*** Opening Provided records ***
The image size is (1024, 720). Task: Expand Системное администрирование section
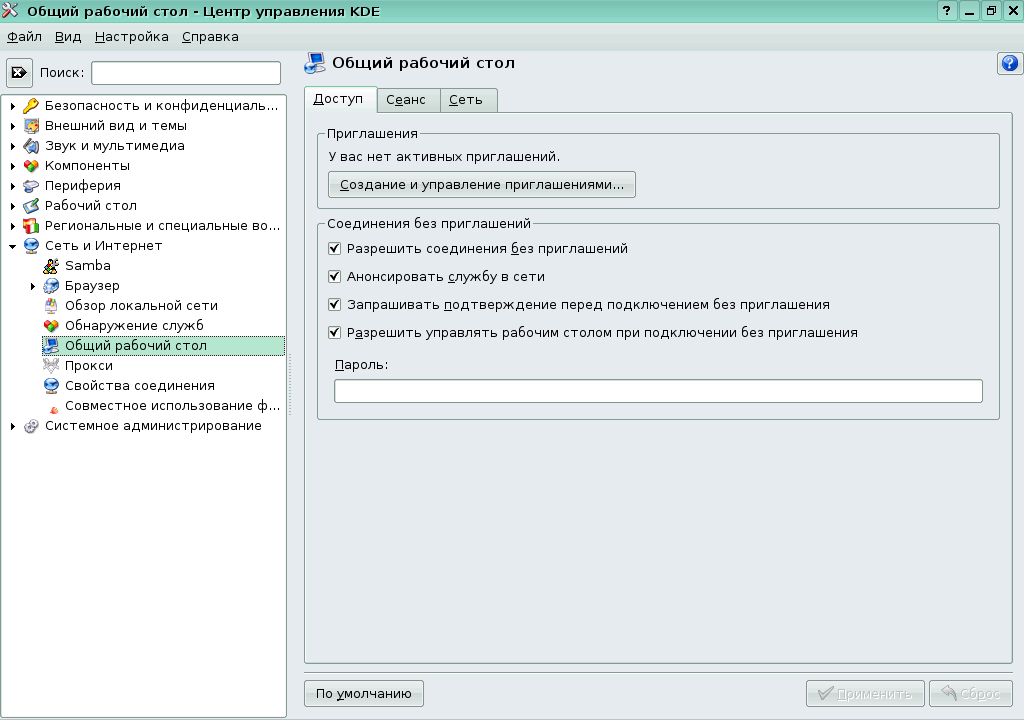(12, 425)
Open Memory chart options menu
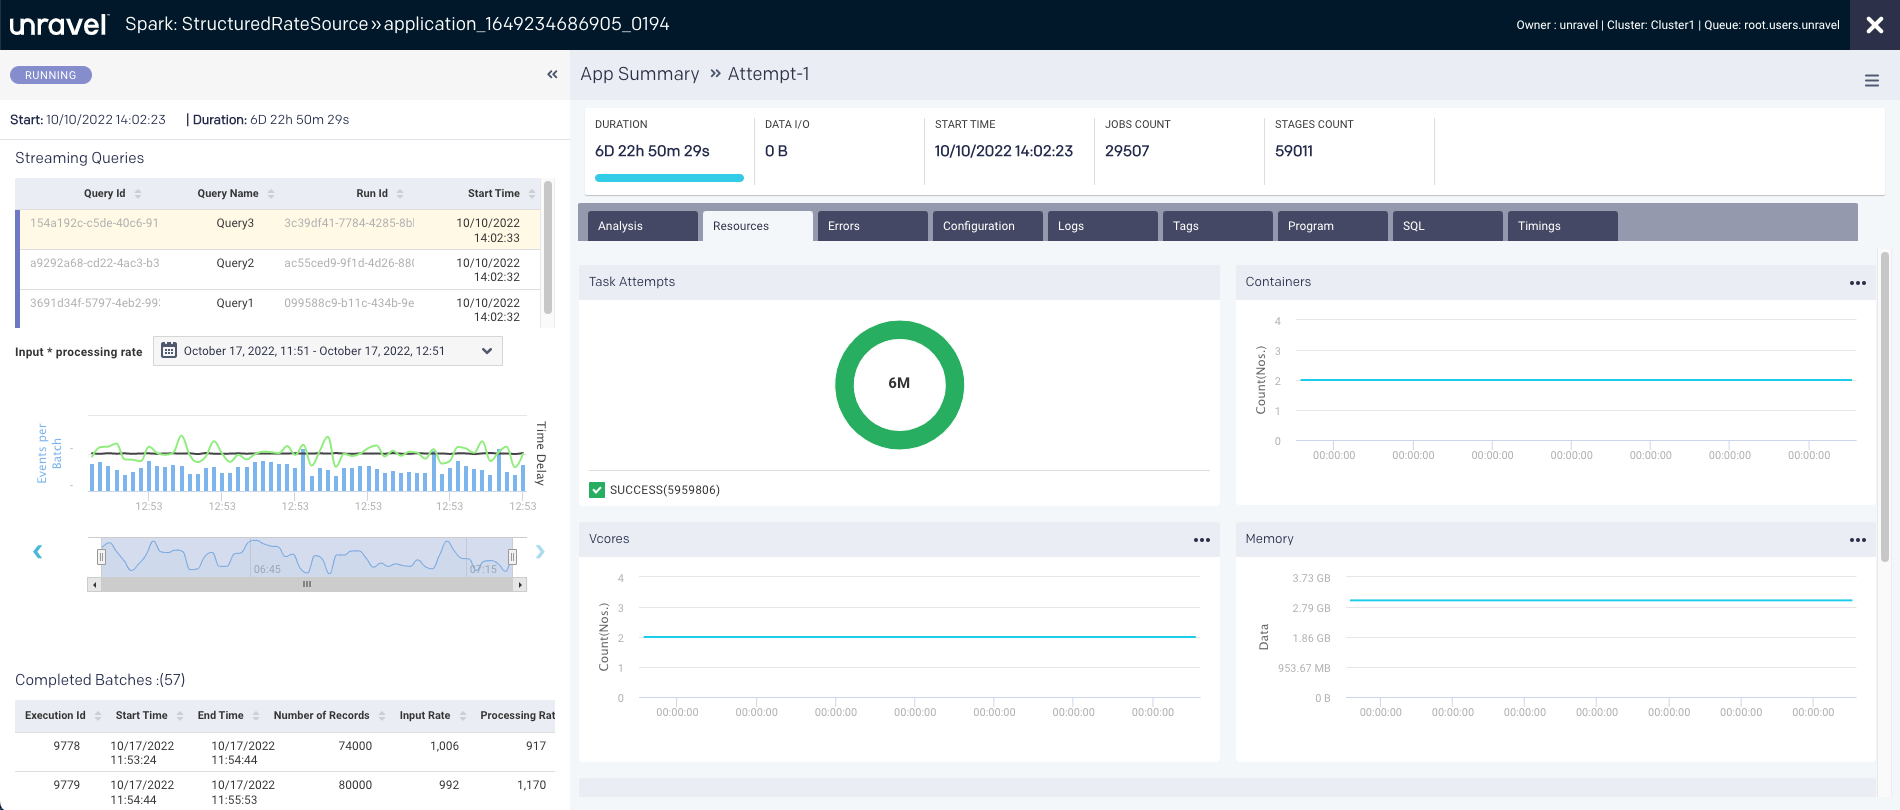Screen dimensions: 1900x810 1857,540
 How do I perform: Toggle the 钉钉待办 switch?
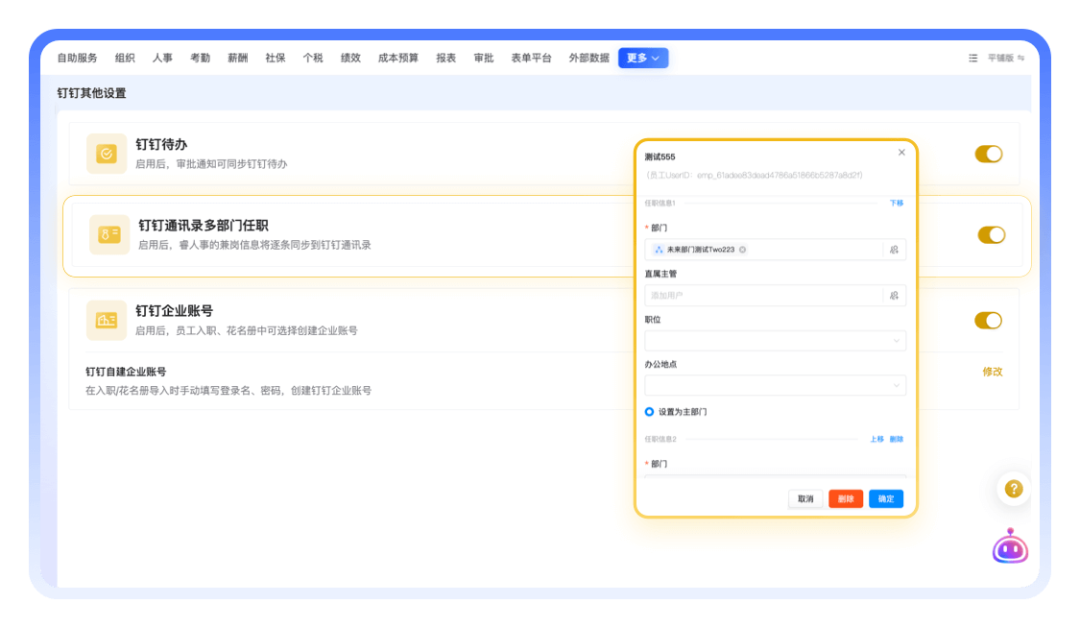click(x=988, y=154)
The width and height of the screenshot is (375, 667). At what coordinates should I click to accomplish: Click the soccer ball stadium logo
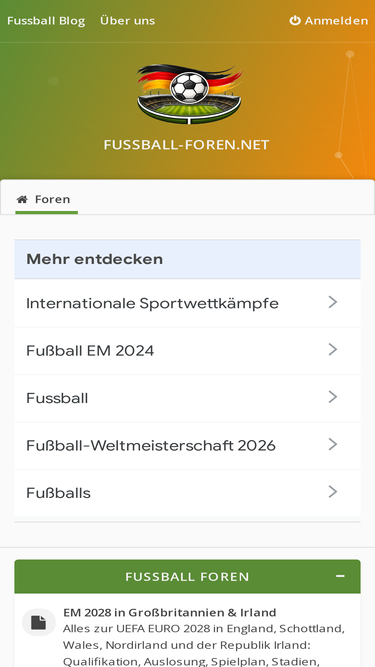(x=189, y=94)
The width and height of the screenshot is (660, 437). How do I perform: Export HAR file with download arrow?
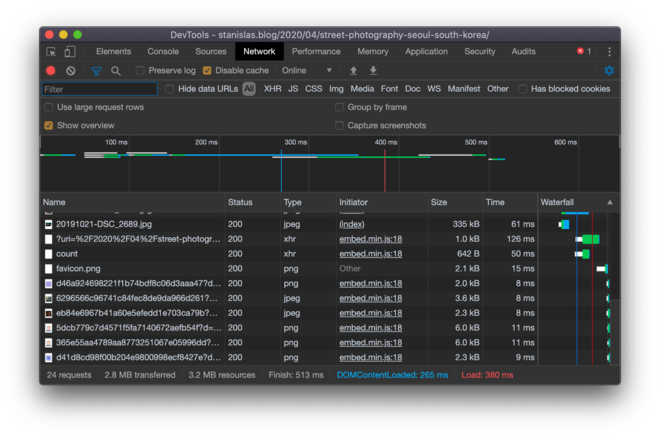373,71
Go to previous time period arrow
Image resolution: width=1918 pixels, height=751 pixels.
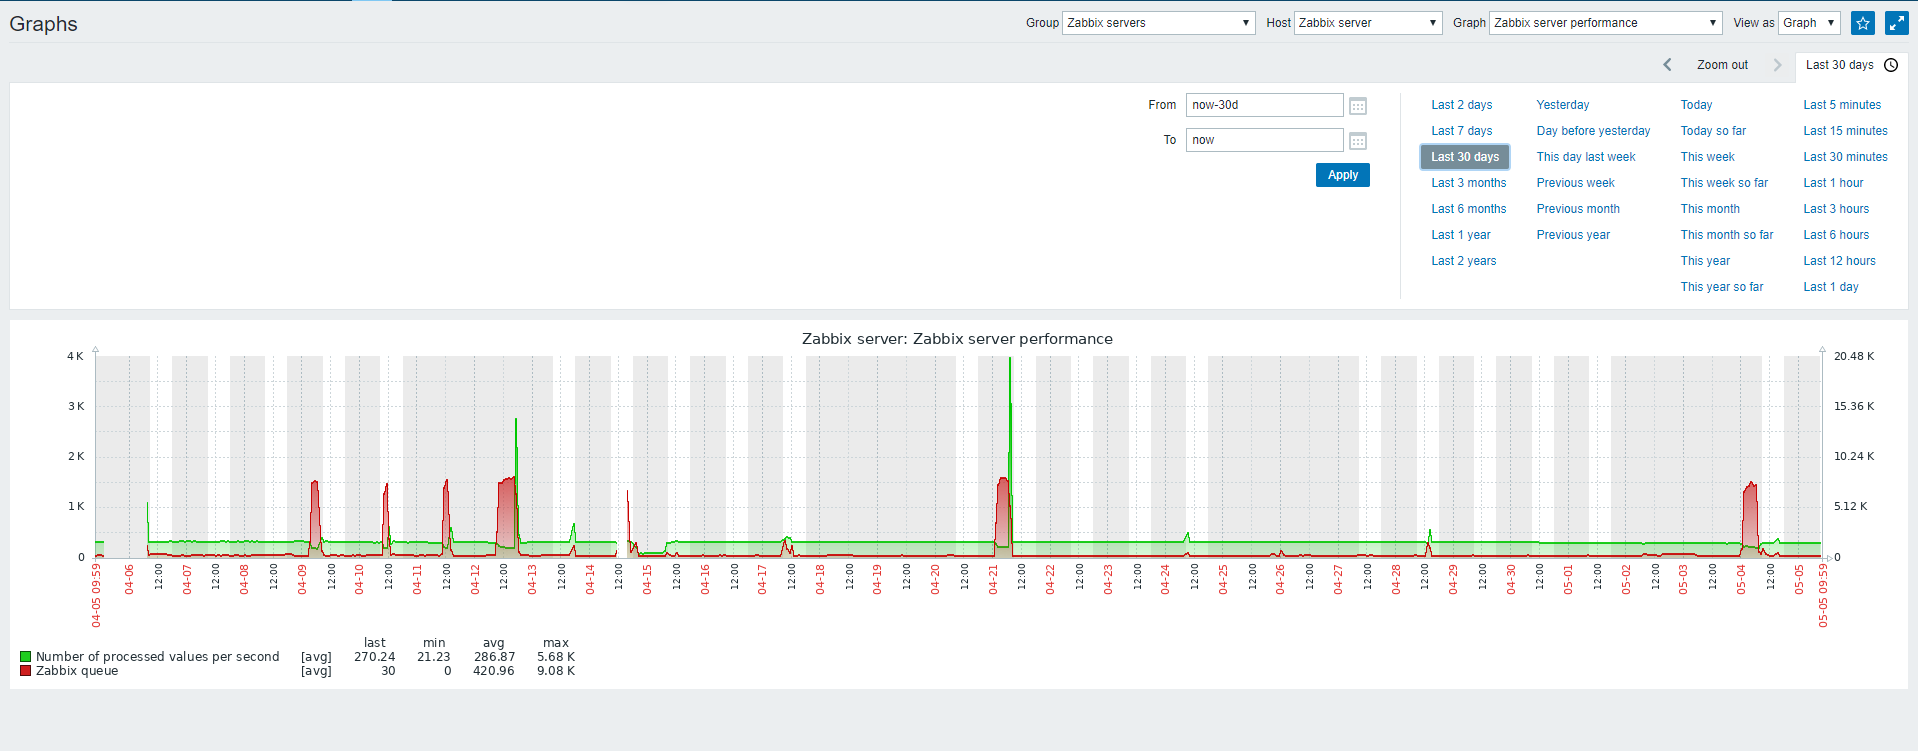click(1667, 65)
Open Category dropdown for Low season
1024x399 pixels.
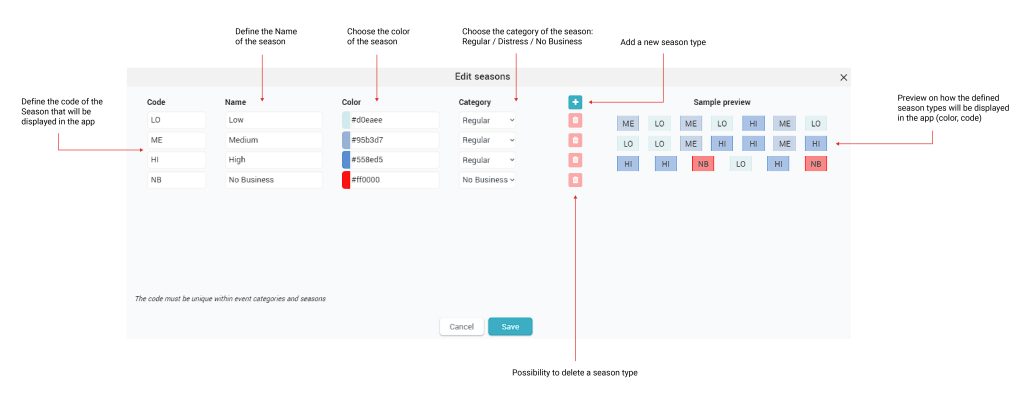pyautogui.click(x=488, y=120)
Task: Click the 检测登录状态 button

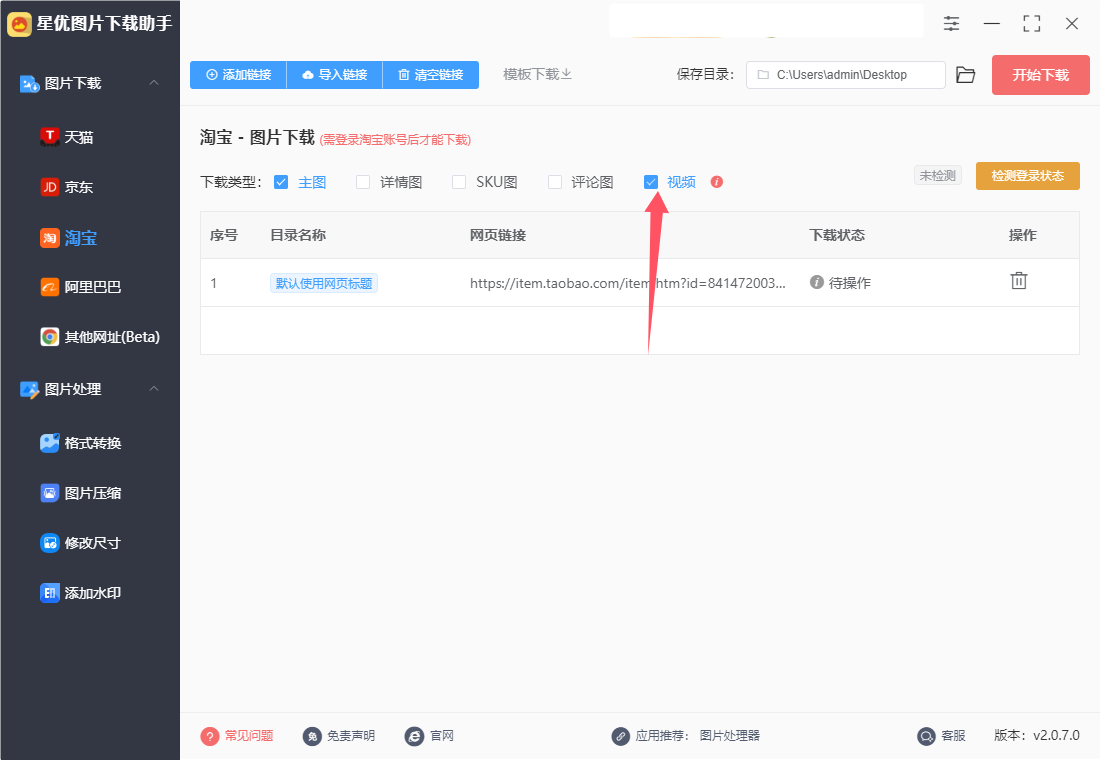Action: tap(1027, 176)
*** Closing Provided records ***
■ Exercise goal: The answer must restate each entry word for word and contain no images.

■ Response for this exercise:
The image size is (1024, 720). Task: Expand Системное администрирование section
(12, 425)
Open Memory chart options menu
Screen dimensions: 1900x810 1857,540
 How do I perform: Toggle the 钉钉待办 switch?
click(x=988, y=154)
The width and height of the screenshot is (375, 667). At what coordinates should I click to accomplish: Click the soccer ball stadium logo
(x=189, y=94)
The width and height of the screenshot is (660, 437). How do I perform: Export HAR file with download arrow?
373,71
Go to previous time period arrow
Image resolution: width=1918 pixels, height=751 pixels.
click(1667, 65)
Open Category dropdown for Low season
1024x399 pixels.
pyautogui.click(x=488, y=120)
Task: Click the 检测登录状态 button

Action: tap(1027, 176)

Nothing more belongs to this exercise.